**Prompt:**
For this exercise, write out exactly the lines from the line containing "Task: Click the" through the last line of the records, and no other lines.

Data extracted from a collection
▶

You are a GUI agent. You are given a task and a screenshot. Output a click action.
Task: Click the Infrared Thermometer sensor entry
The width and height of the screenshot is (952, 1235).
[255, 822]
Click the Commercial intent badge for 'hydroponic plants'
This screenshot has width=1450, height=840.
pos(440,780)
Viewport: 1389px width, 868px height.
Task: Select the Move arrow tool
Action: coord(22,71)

◀

**Written solution:**
Task: Click the Infrared Thermometer sensor entry
The width and height of the screenshot is (952, 1235).
[255, 822]
Click the Commercial intent badge for 'hydroponic plants'
This screenshot has width=1450, height=840.
pos(440,780)
Viewport: 1389px width, 868px height.
Task: Select the Move arrow tool
Action: coord(22,71)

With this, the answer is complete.